Nefret söylemi paneline ilişkin metne göre Altun, medyanın toplumsal işlevleri arasında hangi temel fonksiyonları saymaktadır?

### Verilen Metin
┌──
Cumhurbaşkanlığı İletişim Başkanı Fahrettin Altun, Cumhurbaşkanlığı İletişim Başkanlığı'nda düzenlenen "Çevrimiçi Medyada Nefret Söylemiyle Mücadele Paneli"nde yaptığı konuşmada, "Dijitalleşme, nefret söylemi taşıyan içeriklerin hızla yaygınlaşmasına neden oluyor. Bu yüzden toplumların birliği, bütünlüğü, dayanışması tarihte hiç olmadığı kadar tehlike altındadır" dedi.
Çevrim içi medyada artan nefret söyleminin Türkiye'de toplumsal barışı, siyasi kültürü, ailevi değerleri, kültürel dinamikleri ve karşılıklı saygı duygusunu zehirlediğine şahitlik ettiklerine vurgu yapan İletişim Başkanı Fahrettin Altun, medyanın toplumsal işlevleri arasında bilgilendirme, haberdar etme, eğlence-tüketim ihtiyacına cevap verme ve eğitim gibi temel fonksiyonların yer aldığını kaydetti.
Medyanın toplumun hassasiyetlerini, temel beklentilerini, ihtiyaçlarını dikkate alması ve sorumluluk bilinciyle hareket etmesi gerektiğini vurgulayan İletişim Başkanı Altun, bu kapsamda, çerçeve mahiyetinde medyayı bağlayan yasal düzenlemelerin söz konusu olduğunu aktardı.
İletişim Başkanı Altun, medyanın kendi iç işleyişini, ahlaki ve mesleki ilkelerden hareketle özdenetime tabi tutabilmesinin de hayati öneme sahip olduğunu işaret etti.
Gazetecilik mesleği açısından gerek nefret söyleminin öne çıktığı durumlarda gerekse dezenformasyonun yaygınlaştığı süreçlerde tavır geliştirebilmenin, hakikatin yanında yer almanın bir tercih değil mecburiyet olduğuna dikkati çeken İletişim Başkanı Altun, "Ne var ki günümüzde özellikle yeni medya ve çevrimiçi medyada nefret söylemi taşıyan içeriklerle sıklıkla karşılaşıyoruz. Nefret söylemi ve çevrim içi medyada sıklıkla gördüğümüz nefret yüklü içerikler, içinde yaşadığımız hakikat ötesi çağın temel problemleri arasında yer alıyor. Castells'in belirttiği gibi, ağ toplumu içinde yaşayanlar, yani bizler, ifade özgürlüğümüz, yaşam tarzlarımız ve inanç temelli göstergelerimiz açısından baktığımızda nefret içerikli haber ve saldırıların altındayız. Kuşkusuz, gerçeğin eğilip büküldüğü, yalanın gerçeğe galebe çaldığı kültür karşıtı bir çağın insanlarıyız. Elbette bunun farkındayız ve bu noktada mücadelemizi kararlılıkla sürdürüyoruz" diye konuştu.
İletişim Başkanı Altun, son zamanlarda sadece gerçeğin çarpıtılmasına değil aynı zamanda gerçeğin ötekileştirme, hakaret ve aşağılama odaklı içerikler tarafından bastırılmaya çalışıldığını gördüklerini dile getirdi.
└──
### Seçilmiş Veriler
┌──
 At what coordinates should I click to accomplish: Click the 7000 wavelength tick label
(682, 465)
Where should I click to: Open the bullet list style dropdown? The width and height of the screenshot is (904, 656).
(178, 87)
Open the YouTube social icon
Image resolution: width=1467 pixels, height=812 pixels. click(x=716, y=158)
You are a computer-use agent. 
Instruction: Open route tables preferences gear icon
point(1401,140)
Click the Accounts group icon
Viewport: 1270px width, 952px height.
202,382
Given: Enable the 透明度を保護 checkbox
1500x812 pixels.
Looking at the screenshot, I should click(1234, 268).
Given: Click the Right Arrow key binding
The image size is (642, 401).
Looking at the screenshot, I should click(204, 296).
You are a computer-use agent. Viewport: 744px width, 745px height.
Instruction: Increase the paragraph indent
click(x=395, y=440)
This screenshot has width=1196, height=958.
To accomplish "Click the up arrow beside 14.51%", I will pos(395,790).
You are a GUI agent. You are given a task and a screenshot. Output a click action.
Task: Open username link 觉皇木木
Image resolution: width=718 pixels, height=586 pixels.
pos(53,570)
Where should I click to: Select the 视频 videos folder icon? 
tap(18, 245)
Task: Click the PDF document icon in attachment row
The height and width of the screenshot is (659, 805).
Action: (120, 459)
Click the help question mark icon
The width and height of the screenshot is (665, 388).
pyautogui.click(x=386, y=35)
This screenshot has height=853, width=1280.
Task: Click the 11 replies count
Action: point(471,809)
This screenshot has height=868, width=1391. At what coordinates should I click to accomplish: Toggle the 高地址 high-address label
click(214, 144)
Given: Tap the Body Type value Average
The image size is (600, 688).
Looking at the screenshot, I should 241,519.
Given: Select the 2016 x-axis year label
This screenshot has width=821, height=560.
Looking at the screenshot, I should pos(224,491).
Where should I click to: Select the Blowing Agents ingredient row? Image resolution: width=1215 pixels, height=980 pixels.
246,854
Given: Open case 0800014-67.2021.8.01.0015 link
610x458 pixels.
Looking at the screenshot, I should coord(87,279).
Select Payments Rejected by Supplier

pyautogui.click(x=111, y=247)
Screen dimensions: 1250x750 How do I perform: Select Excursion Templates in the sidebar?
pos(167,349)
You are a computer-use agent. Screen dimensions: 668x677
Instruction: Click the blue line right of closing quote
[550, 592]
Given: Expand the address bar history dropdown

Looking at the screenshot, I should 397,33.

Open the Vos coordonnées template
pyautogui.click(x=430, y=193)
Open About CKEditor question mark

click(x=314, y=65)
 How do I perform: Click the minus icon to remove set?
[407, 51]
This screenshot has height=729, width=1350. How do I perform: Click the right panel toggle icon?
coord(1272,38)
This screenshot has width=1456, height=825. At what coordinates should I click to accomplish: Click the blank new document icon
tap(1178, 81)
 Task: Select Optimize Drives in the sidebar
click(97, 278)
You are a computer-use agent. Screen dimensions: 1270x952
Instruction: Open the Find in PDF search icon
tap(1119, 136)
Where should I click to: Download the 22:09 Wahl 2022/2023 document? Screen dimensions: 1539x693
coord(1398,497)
└──
### Görev Çözümü
Bilgilendirme, haberdar etme, eğlence-tüketim ihtiyacına cevap verme ve eğitim.